2007-02-17

Die Politik ist zurück in der Agora, jetzt bräuchten wir einen Serge Daney oder Roland Barthes

Von roger @ 00:13 [ Blogging ]
NZZvotum ist gestartet und löst, wenn man sich Technorati ansieht, zahlreiche, unterschiedliche Reaktionen aus. Ein erstes Fazit: die (Zürcher) Politik wird wie schon seit langem nicht mehr gebündelt an einem Ort sichtbar. Interessant dabei ist, dass gerade das Nischenmedium Blog der Träger ist.

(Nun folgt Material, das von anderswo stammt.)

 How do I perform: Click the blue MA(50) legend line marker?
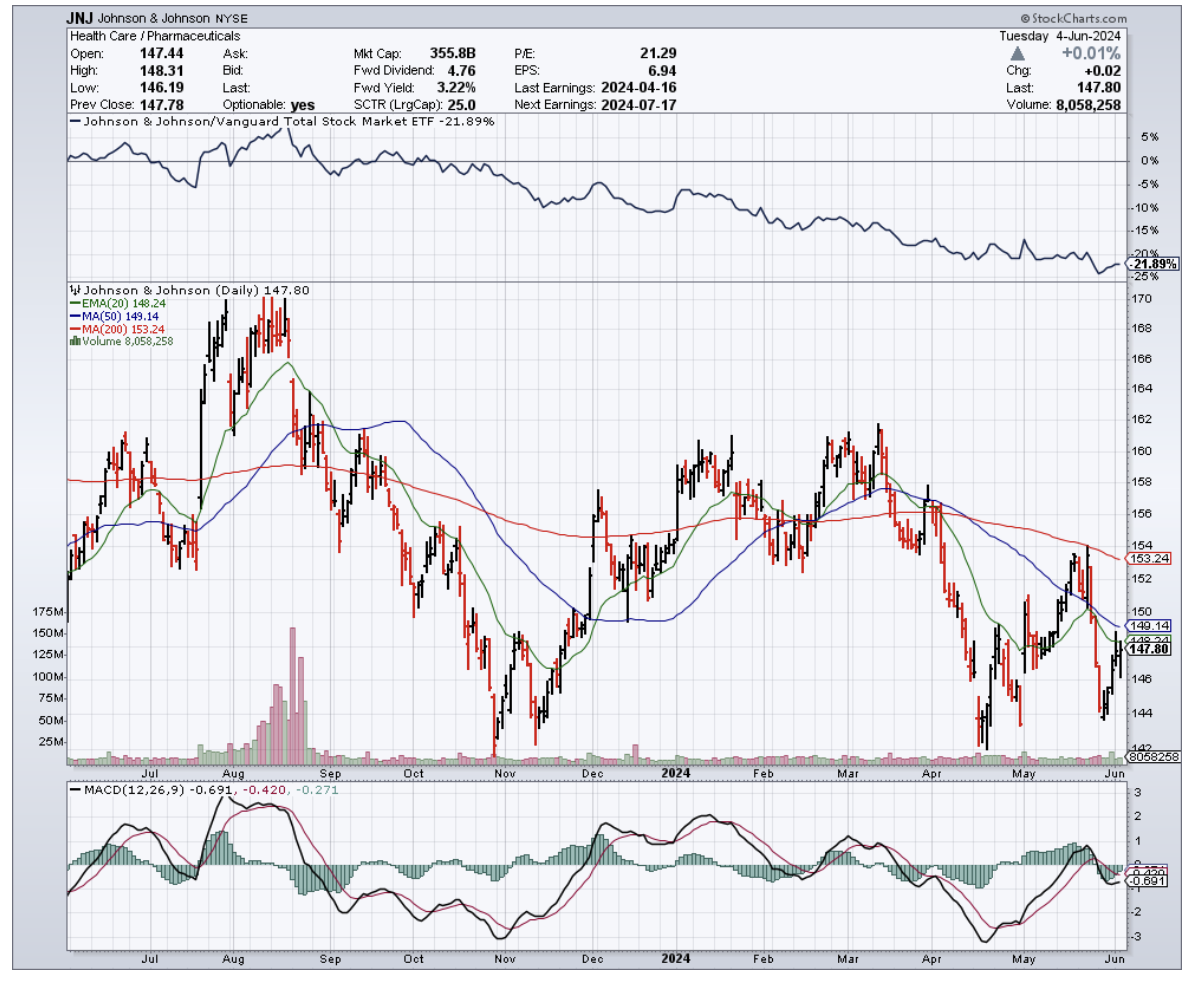[73, 316]
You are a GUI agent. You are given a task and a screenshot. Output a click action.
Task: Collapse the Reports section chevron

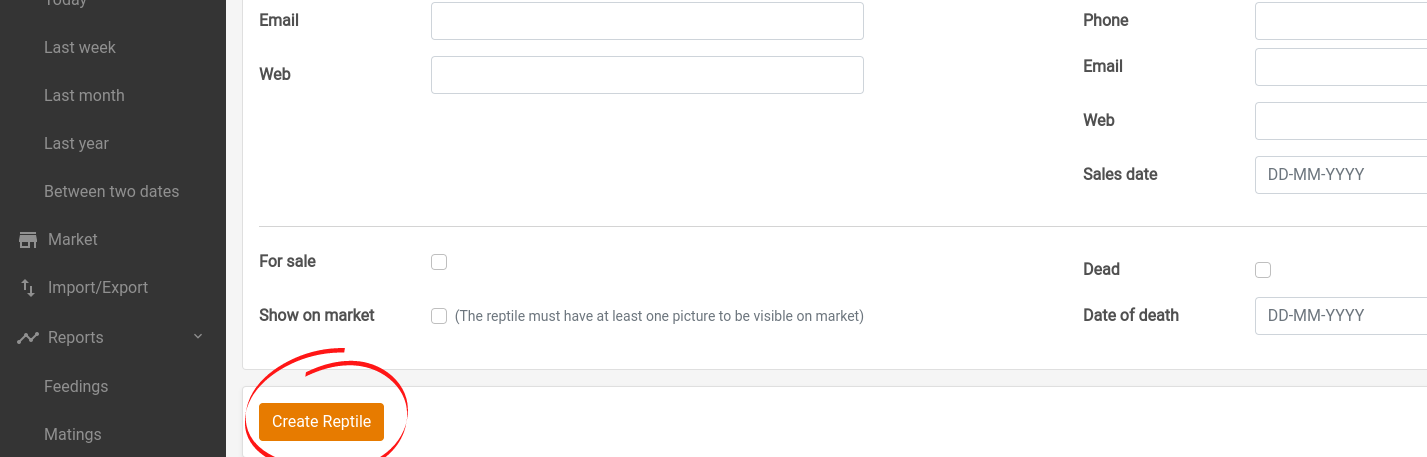198,337
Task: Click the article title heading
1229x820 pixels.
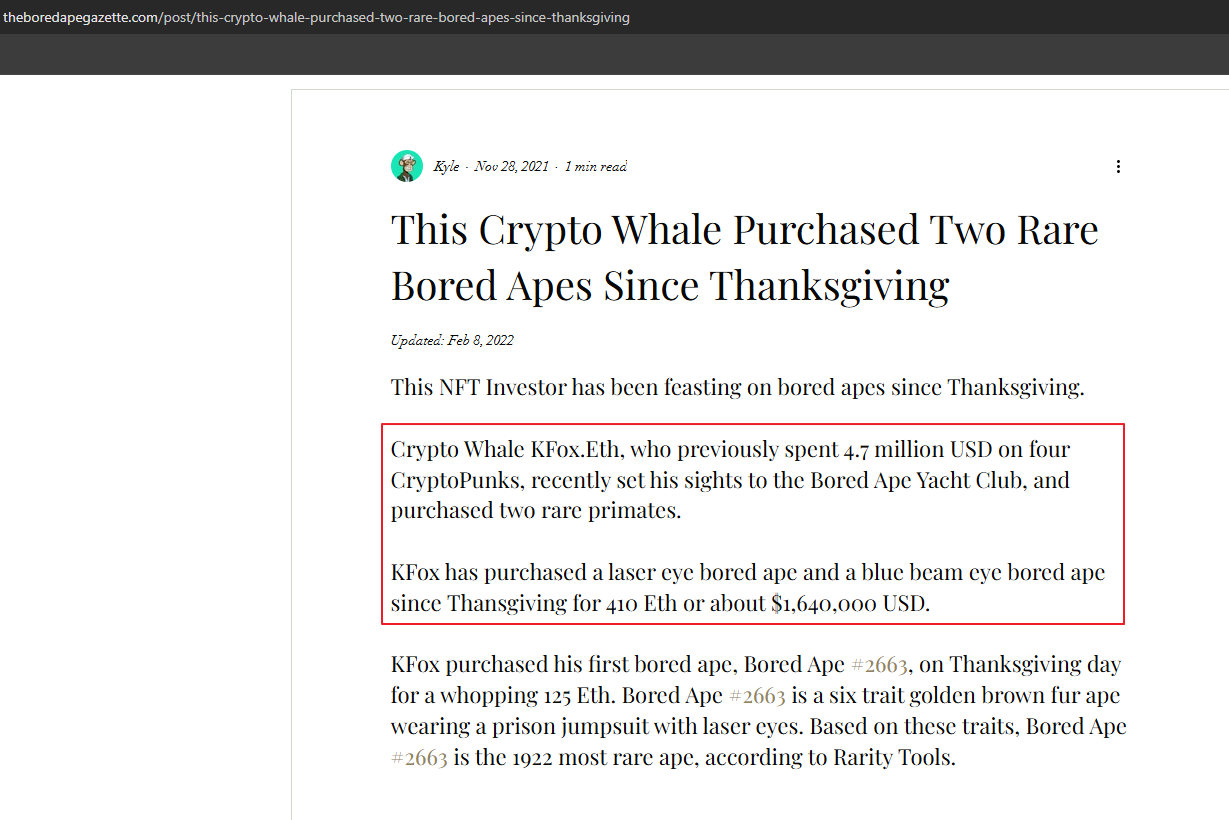Action: (744, 257)
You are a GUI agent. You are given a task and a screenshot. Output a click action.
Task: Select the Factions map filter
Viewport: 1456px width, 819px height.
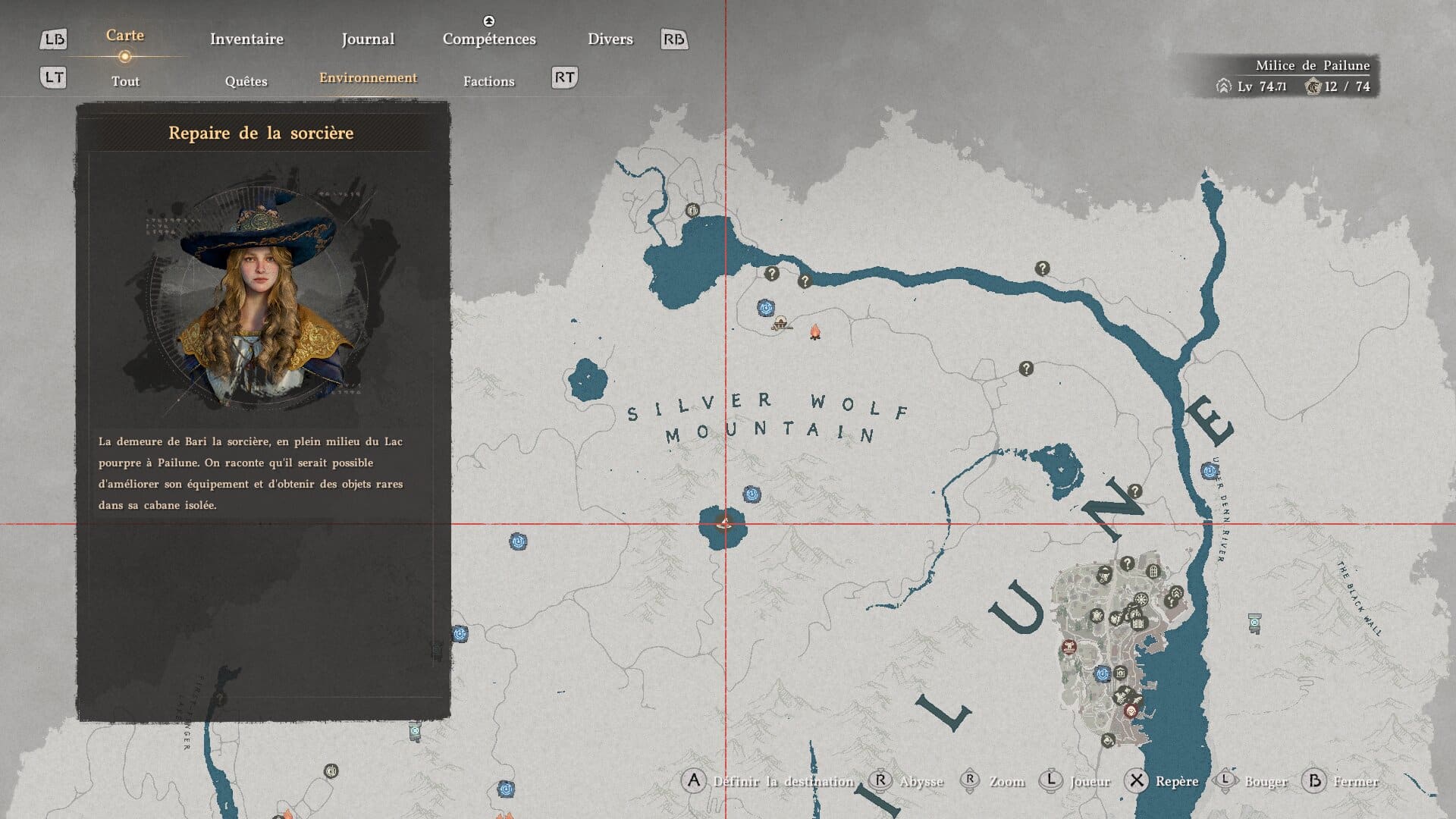(488, 81)
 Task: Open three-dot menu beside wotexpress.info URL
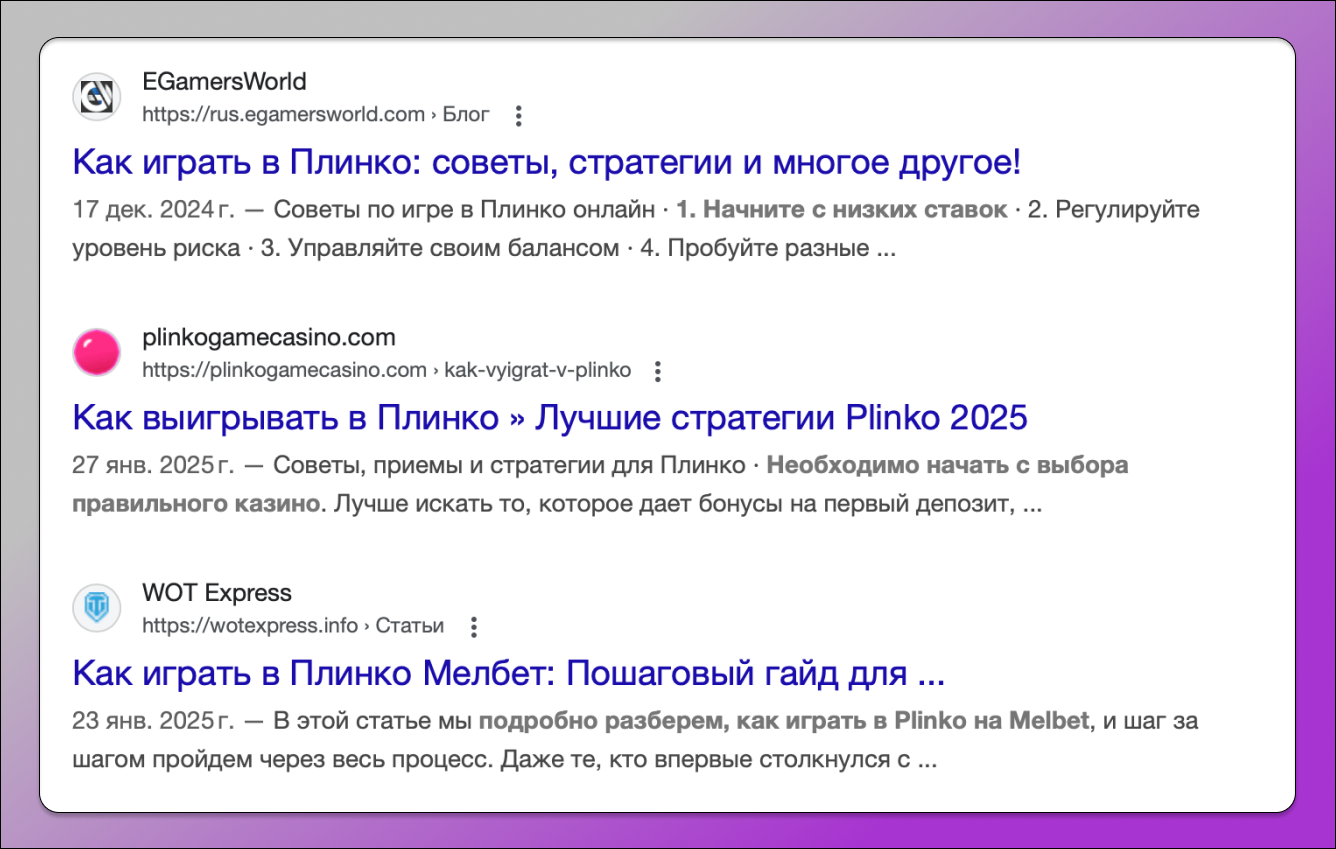pyautogui.click(x=474, y=627)
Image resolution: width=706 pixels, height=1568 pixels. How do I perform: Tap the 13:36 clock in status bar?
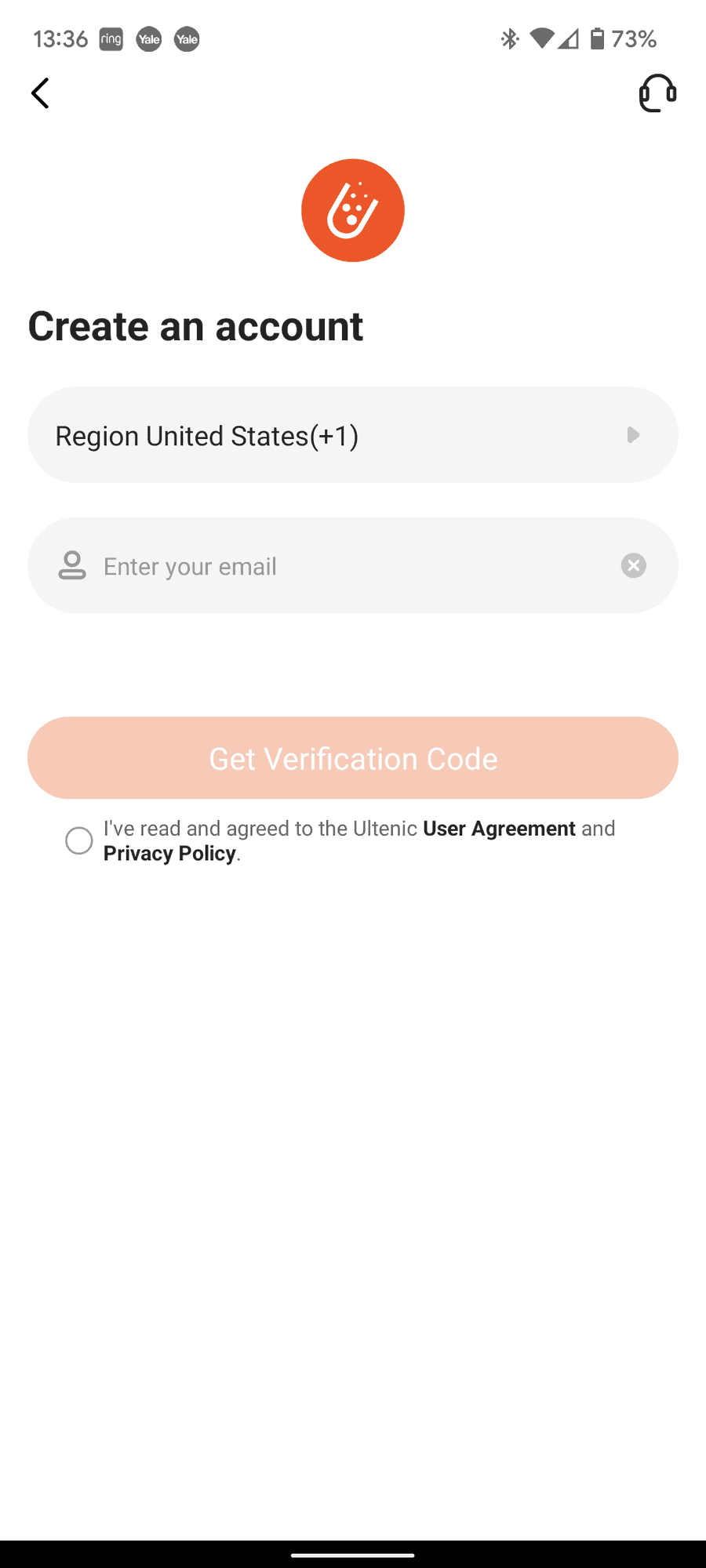(60, 38)
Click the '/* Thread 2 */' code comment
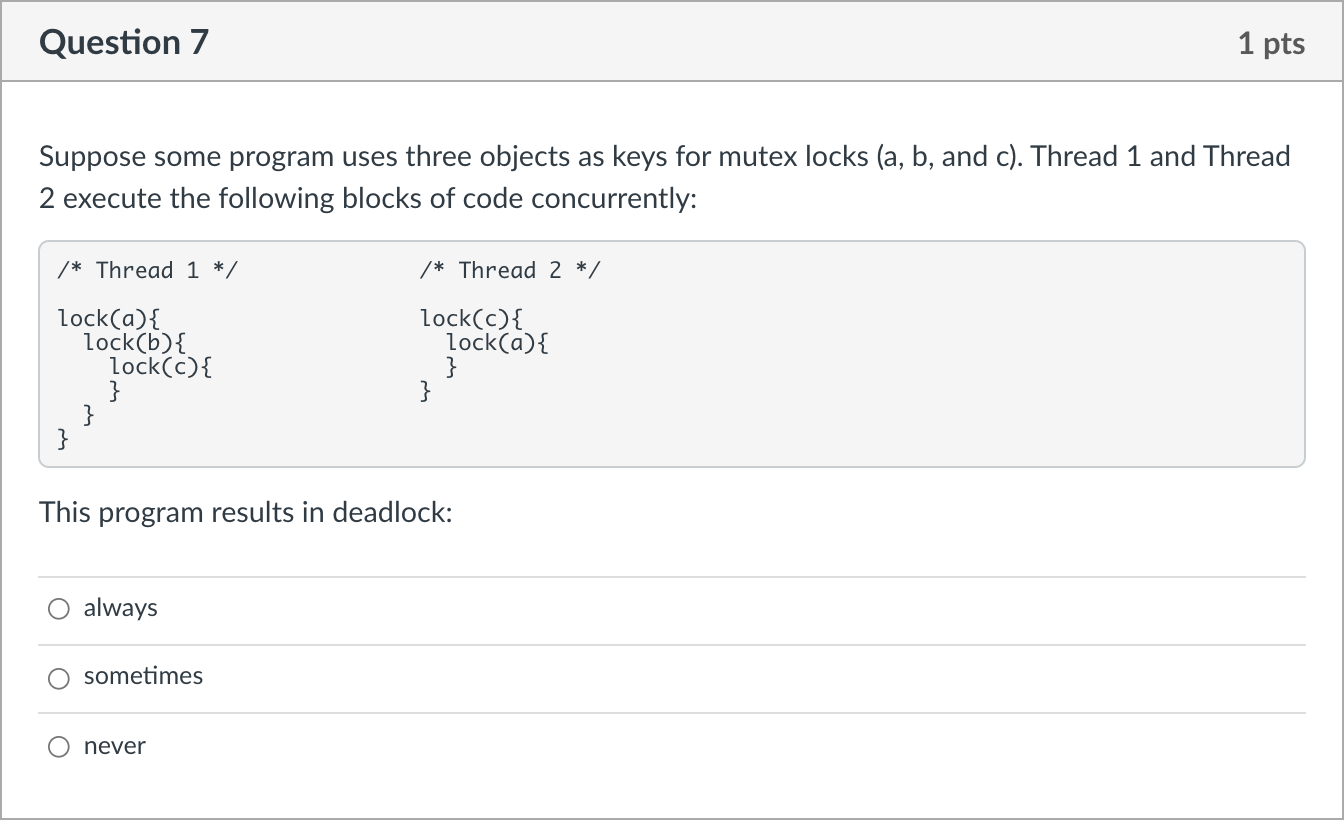Image resolution: width=1344 pixels, height=826 pixels. tap(510, 270)
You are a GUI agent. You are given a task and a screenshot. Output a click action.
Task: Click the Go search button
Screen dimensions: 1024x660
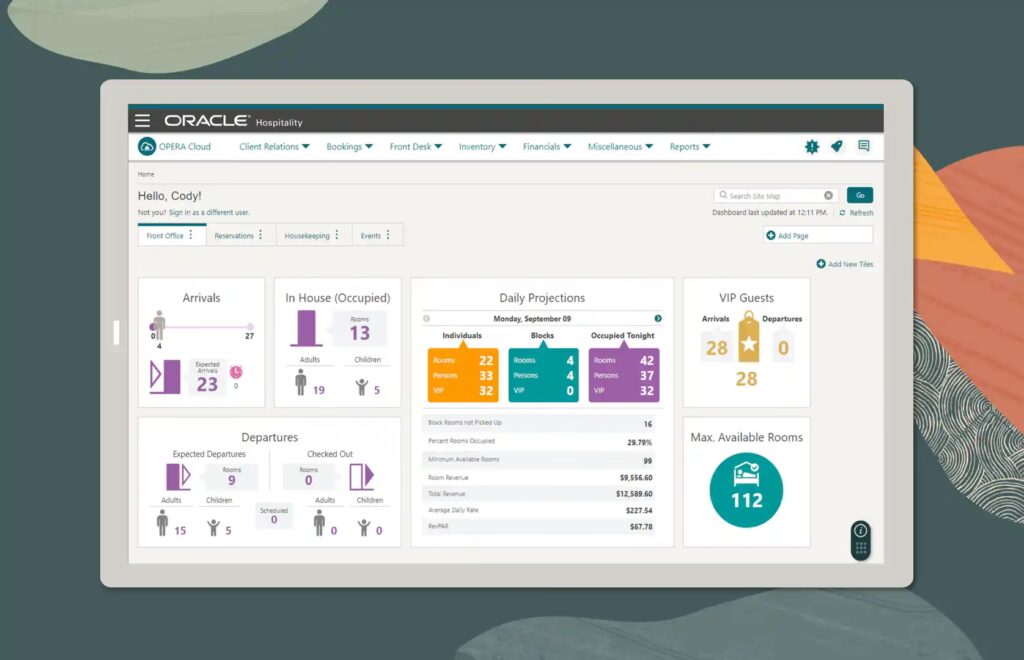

Was es jetzt bräuchte ist ein Politspiegel oder mehr noch einen Serge Daney oder Roland Barthes, der die Zeichen deutet, der Tag für Tag analysiert. Noch einfacher, was es jetzt bräuchte, wäre bester Journalismus, bestes Blogging fernab von dem, was ich jeden Tag in der Medienwelt (Blogs zähle ich da auch dazu) zu 95% geliefert bekomme.

Wenn ich die NZZ wäre, würde ich jetzt den besten Journalisten, die beste Journalistin aufbieten, der, die täglich Zeichen sammelt und über diese in einer kleinen, aber feinen, essayistischen Kolumne im Netz wie auch in der Zeitung berichtet. Was geht da ab? Was verändert sich? Was fällt auf?

Aufgefallen/Fragen/Zeichen:
Die Fettschrift der SVP-Beiträge zu Beginn - was sagt das aus? verändert sich da was?
Peider Filli und sein Verhältnis zu Marx? Der Versuch der Grünen, die Diskussion auf eine Metaebene zu führen. Die Parteien SP und FDP, die sich über die Medien zu legitimieren versuchen. Wieviel Ausdauer haben die Schreiber bzw. wann sind die Pressemitteilungen ausgeschrieben? Wer kommentiert?


Auch aufgefallen: Markus Notter scheint von Stefan «Rebell» Seydel inspiriert worden zu sein.